HONG Kong's Cathay Pacific and Cathay Dragon announced that its September cargo volume declined 4.4 per cent year on year to 172,637 tonnes.
The cargo and mail load factor fell by 3.7 percentage points to 65.5 per cent. Capacity, measured in available freight tonne kilometres (AFTKs), was up by 0.1 per cent while cargo and mail revenue freight tonne kilometres (RFTKs) dropped by 5.3 per cent.
In the first nine months of 2019, the tonnage fell by 6.8 per cent against a 0.7 per cent increase in capacity and a 7.0 per cent decrease in RFTKs, as compared to the same period for 2018.
"As anticipated, our cargo business showed signs of improvement compared to August as we stepped into air freight's traditional high-demand season. Most markets saw a better month-on-month performance and we mounted a number of charter operations on top of our scheduled services to meet added demand for airfreight coinciding with the release of new electronic products. However, the overall market remains challenging and competitive with tonnage carried and load factor for the year to date still significantly below the same period last year," said chief customer and commercial officer Ronald Lam.

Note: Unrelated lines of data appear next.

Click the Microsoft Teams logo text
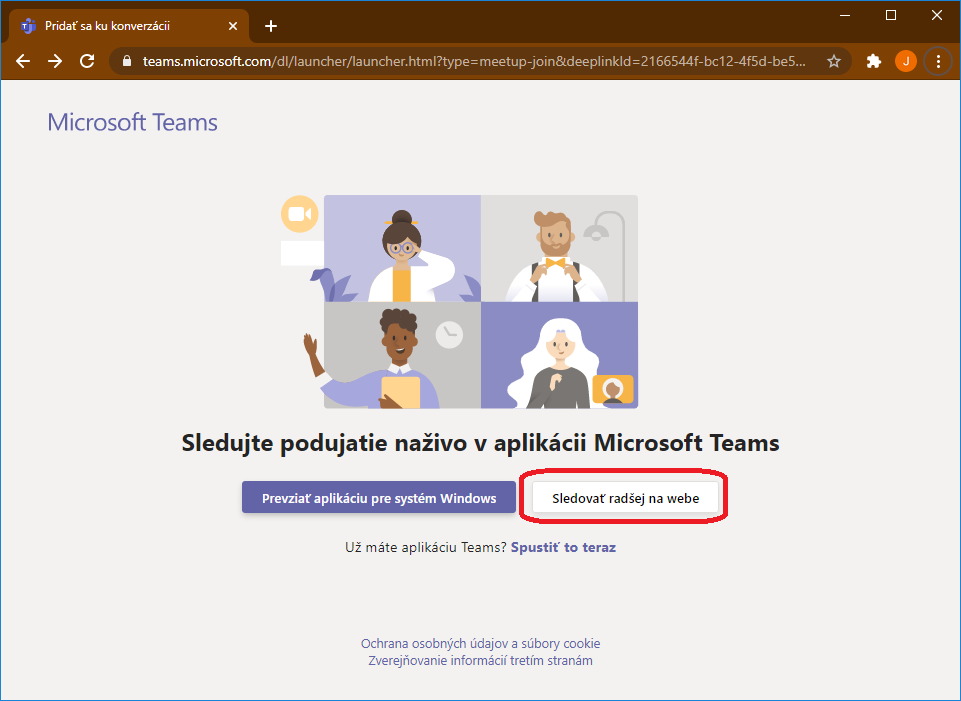This screenshot has height=701, width=961. (x=132, y=123)
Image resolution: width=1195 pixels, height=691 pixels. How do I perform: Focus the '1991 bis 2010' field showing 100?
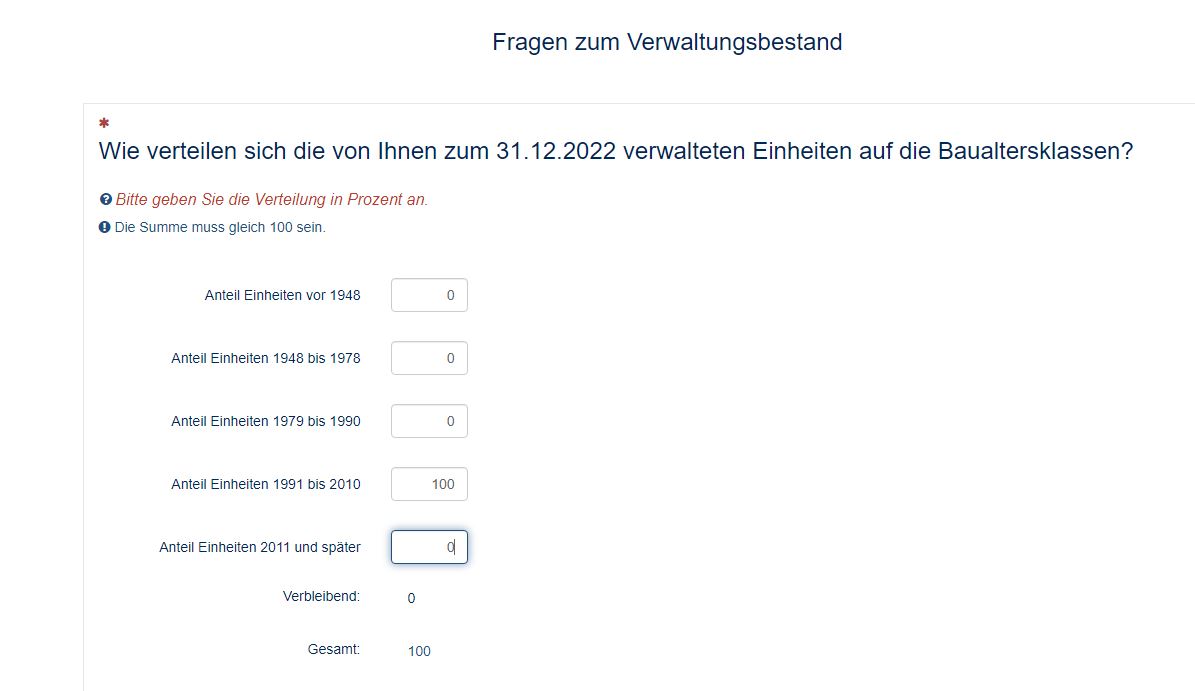(x=429, y=484)
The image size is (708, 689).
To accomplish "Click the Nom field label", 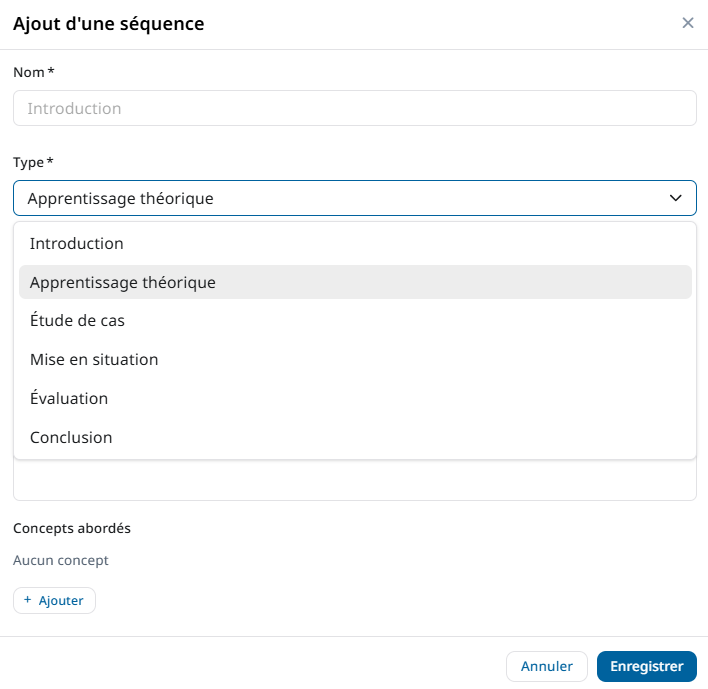I will click(29, 72).
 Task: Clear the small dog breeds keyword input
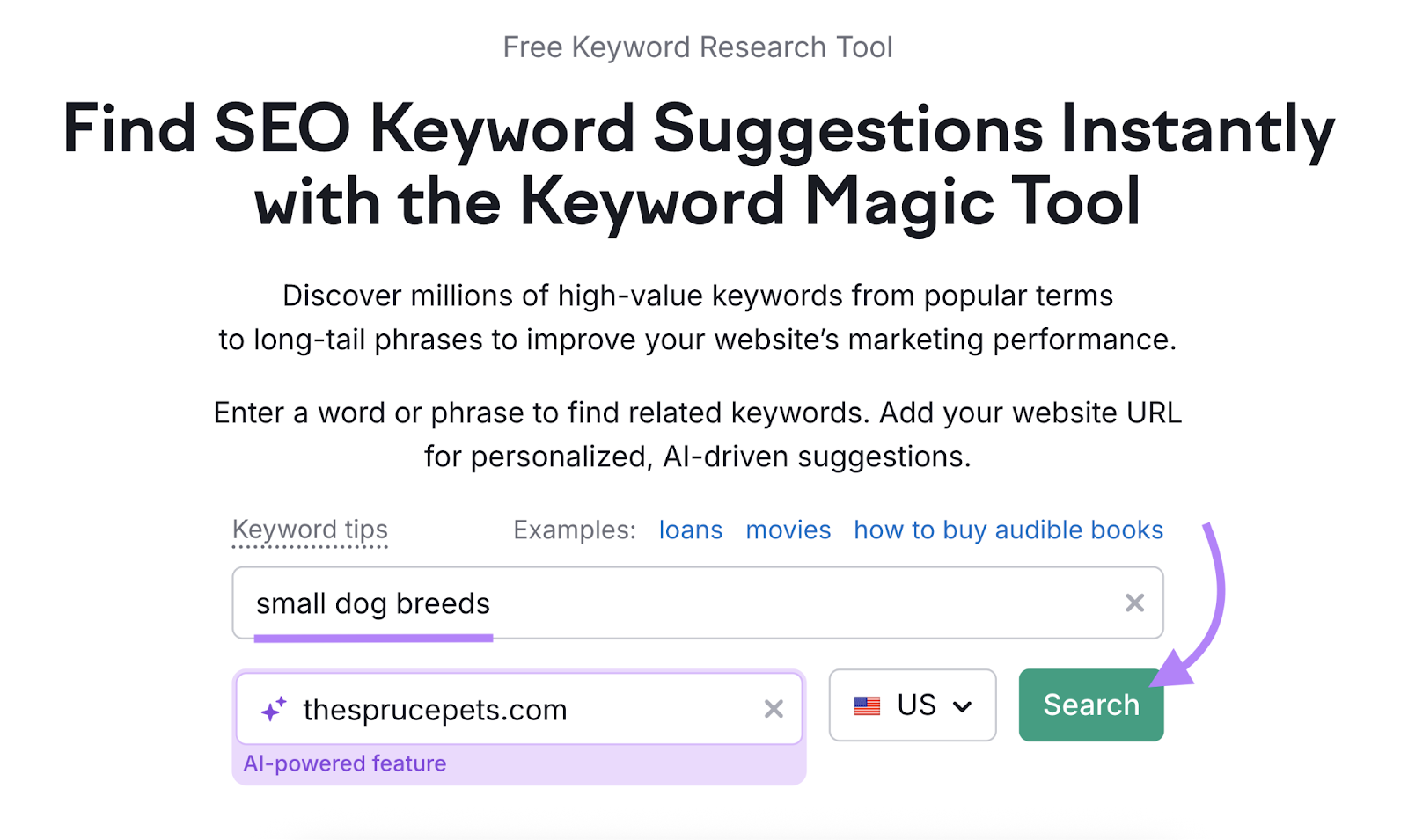click(x=1134, y=603)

There was also 7.1 per cent year-on-year drop in September passenger volume to 2,426,961. Passenger load factor decreased by 7.2 percentage points to 73.6 per cent, while capacity, measured in available seat kilometres (ASKs), rose by 9.8 per cent.
In the first nine months of 2019, the number of passengers carried grew by 1.3 per cent and capacity increased by 6.9 per cent, as compared to the same period for 2018.
Said Mr Lam: "September was another challenging month for our passenger business, with revenue adversely affected by weakened market sentiment, particularly for travel into Hong Kong.
"Passenger load factor was down 7.2 percentage points and inbound passenger traffic dropped by 38 per cent - both unchanged from August. Outbound traffic was down 9 per cent year-on-year, a slight improvement over the 12 per cent drop seen last month. Transit traffic via Hong Kong remained relatively stable.
"The mainland China market has been hit especially hard and we observed very weak demand for travel over the National Day holiday - traditionally a very strong period."
Mr Lam said the group continued to see a significant shortfall in inbound bookings for the remainder of the year as compared to the same snapshot last year. "This has been felt most strongly with bookings from mainland China and our other Asian markets."